Assignment: Every entry that follows should be output exactly, and every image in it left out.
● ● ●
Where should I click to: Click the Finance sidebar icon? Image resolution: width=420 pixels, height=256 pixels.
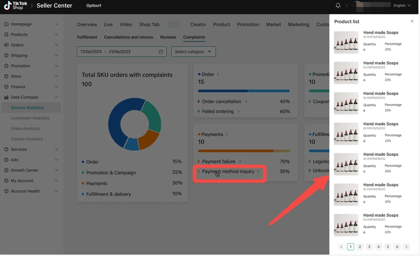(6, 87)
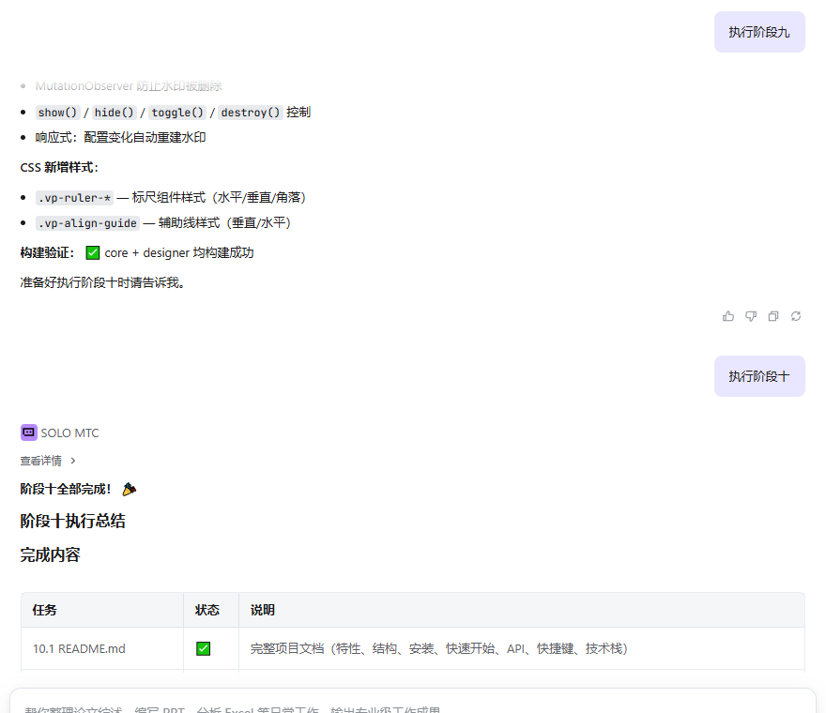Screen dimensions: 826x713
Task: Copy the response using the copy icon
Action: pyautogui.click(x=773, y=316)
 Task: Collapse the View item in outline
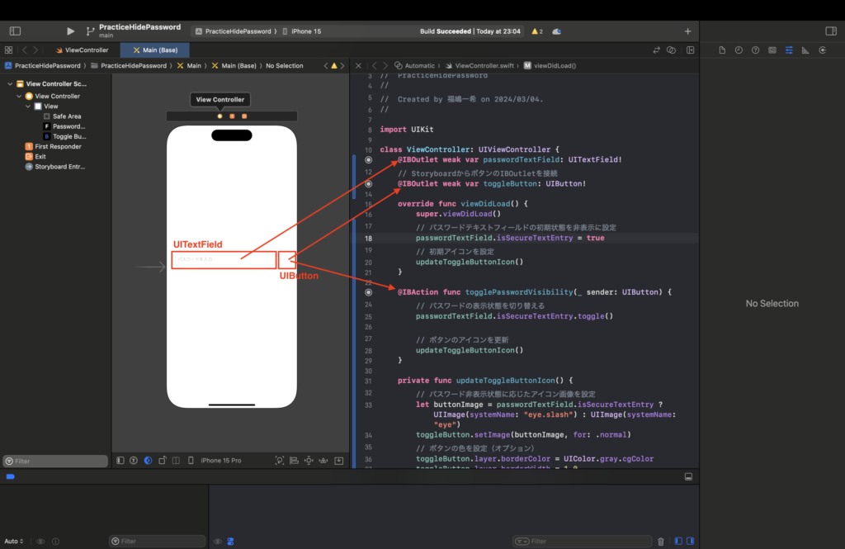pyautogui.click(x=28, y=106)
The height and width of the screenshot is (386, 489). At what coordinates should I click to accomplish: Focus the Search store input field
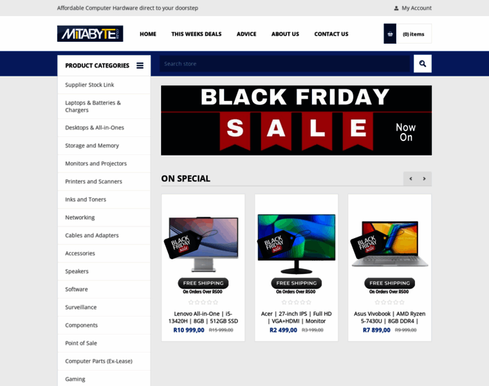click(285, 64)
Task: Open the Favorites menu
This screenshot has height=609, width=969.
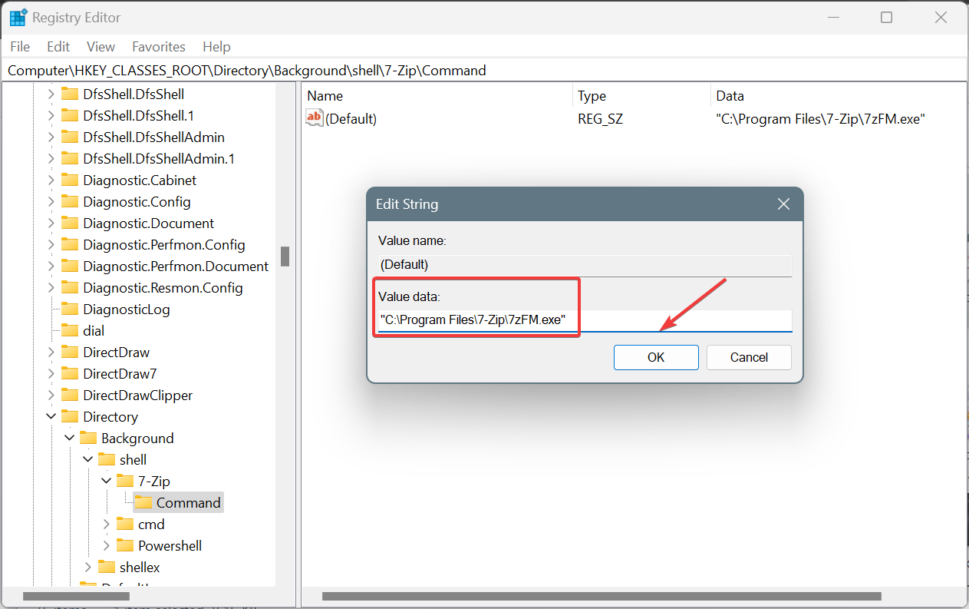Action: 158,47
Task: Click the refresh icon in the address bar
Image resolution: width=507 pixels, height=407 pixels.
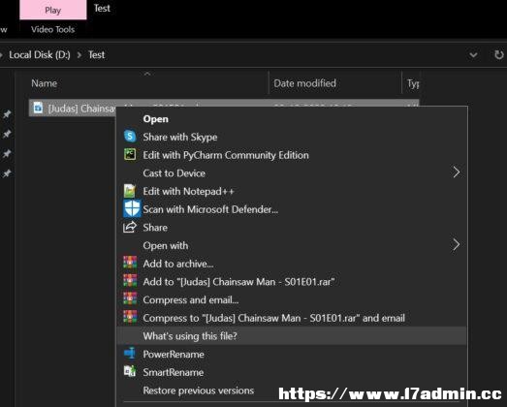Action: pos(498,54)
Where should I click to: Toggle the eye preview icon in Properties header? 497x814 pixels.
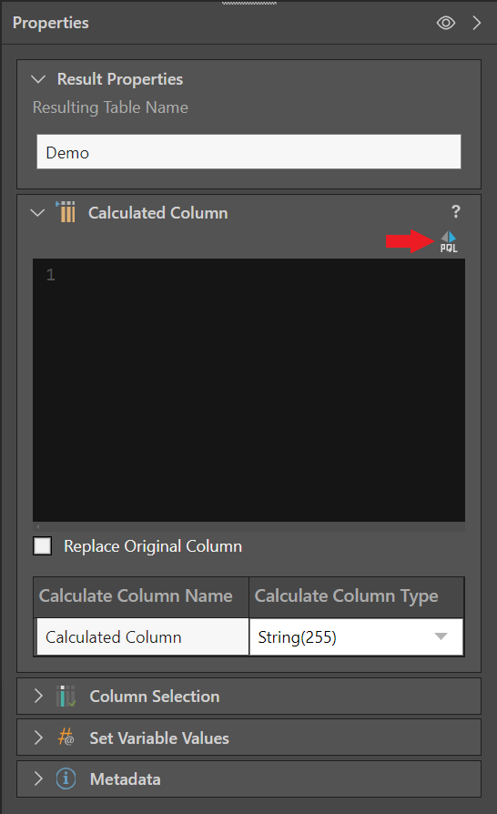click(446, 23)
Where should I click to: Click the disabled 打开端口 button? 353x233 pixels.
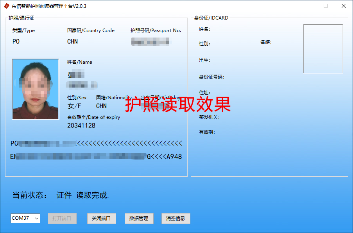tap(61, 219)
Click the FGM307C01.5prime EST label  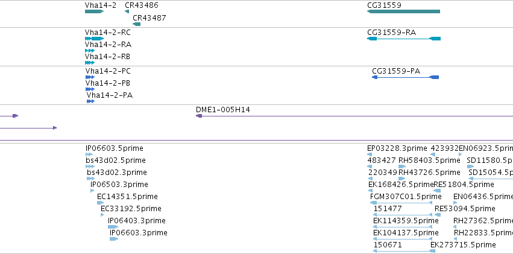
● ● ●
Finished exercise:
Where should I click to: Click the Finance sidebar icon? Image resolution: width=420 pixels, height=256 pixels.
(6, 87)
Screen dimensions: 826x713
Task: Copy the response using the copy icon
Action: pyautogui.click(x=773, y=316)
 Task: Collapse the View item in outline
pyautogui.click(x=28, y=106)
The height and width of the screenshot is (386, 489). At what coordinates should I click to accomplish: Focus the Search store input field
click(285, 64)
Task: Open the Favorites menu
This screenshot has height=609, width=969.
Action: 158,47
Task: Click the refresh icon in the address bar
Image resolution: width=507 pixels, height=407 pixels.
Action: pos(498,54)
Where should I click to: Toggle the eye preview icon in Properties header? 497x814 pixels.
click(446, 23)
Where should I click to: Click the disabled 打开端口 button? 353x233 pixels.
tap(61, 219)
Click the FGM307C01.5prime EST label  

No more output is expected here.